:: Document section ::
· · · · · · ·
Homogeneously cross-linked in situ hydrogel enclosing high-density human-cancer cells promotes vascularized in vivo tumor modeling for immune cell therapy

Cancer models in animal studies play a central role in cancer research, particularly in investigating vascularized tumor tissues for the validation of immune cell therapies. However, xenografts relying solely on cancer cells are ineffective for optimal tumor tissue formation. Additionally, tumor modeling using hydrogels with cancer cells to promote vascularization often leaves behind residual biomaterials that inhibit integration with surrounding tissues. To address these issues, we utilized a straightforward in vivo vascularized tumor modeling method with a completely degradable, cross-linker-free carboxymethyl chitosan (CMCTS)/oxidized hyaluronic acid (oHA) hydrogel that encapsulates high-density human cancer cells for in situ injection. The CMCTS/oHA hydrogel was fully degraded within 3 weeks in vitro, enabling three-dimensional (3D) cell condensation. Two weeks after subcutaneous injection in mice, solid tumors formed, with native host vasculature infiltrating the transplanted human cancer cells, confirming spontaneous hydrogel degradation. Following this, human macrophages were administered via tail vein injection, enhancing the accumulation of mouse immune cells in the humanized tumor twofold and showing murine macrophages adjacent to the vasculature. This study thus provides proof-of-concept for a facile and fully vascularized humanized tumor model in mice for validating immune cell therapies.
· · · · · · ·
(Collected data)
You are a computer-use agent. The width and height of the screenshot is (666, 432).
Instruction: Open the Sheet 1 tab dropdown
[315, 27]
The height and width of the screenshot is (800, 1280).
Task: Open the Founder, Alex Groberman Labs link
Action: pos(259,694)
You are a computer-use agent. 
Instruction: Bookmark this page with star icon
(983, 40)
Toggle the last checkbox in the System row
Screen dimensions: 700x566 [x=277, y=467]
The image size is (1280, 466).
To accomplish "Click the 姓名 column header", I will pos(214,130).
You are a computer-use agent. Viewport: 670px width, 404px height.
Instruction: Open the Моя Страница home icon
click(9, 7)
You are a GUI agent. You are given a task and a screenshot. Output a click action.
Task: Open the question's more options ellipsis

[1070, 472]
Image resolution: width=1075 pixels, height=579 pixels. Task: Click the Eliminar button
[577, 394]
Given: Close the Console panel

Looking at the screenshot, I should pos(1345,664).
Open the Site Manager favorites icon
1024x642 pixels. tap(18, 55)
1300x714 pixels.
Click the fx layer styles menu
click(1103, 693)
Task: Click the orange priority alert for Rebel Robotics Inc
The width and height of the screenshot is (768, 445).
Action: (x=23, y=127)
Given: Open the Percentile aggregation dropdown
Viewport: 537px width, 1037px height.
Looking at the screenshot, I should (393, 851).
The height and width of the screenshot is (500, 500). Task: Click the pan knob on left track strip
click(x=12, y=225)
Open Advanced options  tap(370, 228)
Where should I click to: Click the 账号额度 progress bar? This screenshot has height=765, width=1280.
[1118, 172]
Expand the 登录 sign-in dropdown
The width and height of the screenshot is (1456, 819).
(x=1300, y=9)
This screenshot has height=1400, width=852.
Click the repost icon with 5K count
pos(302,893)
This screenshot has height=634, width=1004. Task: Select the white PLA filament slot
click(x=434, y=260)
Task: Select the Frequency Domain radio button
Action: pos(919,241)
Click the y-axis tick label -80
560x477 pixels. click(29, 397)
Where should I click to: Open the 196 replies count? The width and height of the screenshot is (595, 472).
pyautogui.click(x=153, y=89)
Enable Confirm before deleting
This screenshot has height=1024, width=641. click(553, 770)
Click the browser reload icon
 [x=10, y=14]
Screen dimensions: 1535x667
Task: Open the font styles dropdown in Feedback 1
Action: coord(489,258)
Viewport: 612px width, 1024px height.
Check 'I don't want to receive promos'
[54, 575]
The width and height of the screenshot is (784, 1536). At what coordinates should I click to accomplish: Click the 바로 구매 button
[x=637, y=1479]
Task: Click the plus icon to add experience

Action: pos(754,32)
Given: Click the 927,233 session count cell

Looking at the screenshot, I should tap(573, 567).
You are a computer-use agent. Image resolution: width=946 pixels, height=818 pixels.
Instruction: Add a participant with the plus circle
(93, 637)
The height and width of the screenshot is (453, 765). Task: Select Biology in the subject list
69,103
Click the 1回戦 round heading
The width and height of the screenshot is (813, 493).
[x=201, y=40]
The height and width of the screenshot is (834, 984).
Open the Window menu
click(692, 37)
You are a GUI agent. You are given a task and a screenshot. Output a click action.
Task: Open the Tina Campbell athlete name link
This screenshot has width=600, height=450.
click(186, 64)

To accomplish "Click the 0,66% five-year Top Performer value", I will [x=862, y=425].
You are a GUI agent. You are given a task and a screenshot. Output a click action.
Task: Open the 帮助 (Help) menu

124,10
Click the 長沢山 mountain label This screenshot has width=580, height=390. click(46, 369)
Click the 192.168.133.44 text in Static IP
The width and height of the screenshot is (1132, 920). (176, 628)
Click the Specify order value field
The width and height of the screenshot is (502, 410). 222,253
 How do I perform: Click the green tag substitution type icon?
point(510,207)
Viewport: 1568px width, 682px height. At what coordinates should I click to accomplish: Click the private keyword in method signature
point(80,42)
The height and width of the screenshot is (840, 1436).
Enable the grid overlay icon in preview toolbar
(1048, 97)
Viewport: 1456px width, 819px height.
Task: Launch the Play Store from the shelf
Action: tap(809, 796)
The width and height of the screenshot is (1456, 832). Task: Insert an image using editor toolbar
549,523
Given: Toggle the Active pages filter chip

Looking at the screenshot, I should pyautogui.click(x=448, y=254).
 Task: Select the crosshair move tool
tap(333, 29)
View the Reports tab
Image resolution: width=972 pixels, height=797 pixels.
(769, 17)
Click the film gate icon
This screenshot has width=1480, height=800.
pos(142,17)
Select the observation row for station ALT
· · · · · · ·
:: Task statement ::
In the text on hydrogel-based tumor modeling, within what period did the CMCTS/oHA hydrogel fully degrade in vitro?

:: Written response ::
Within 3 weeks.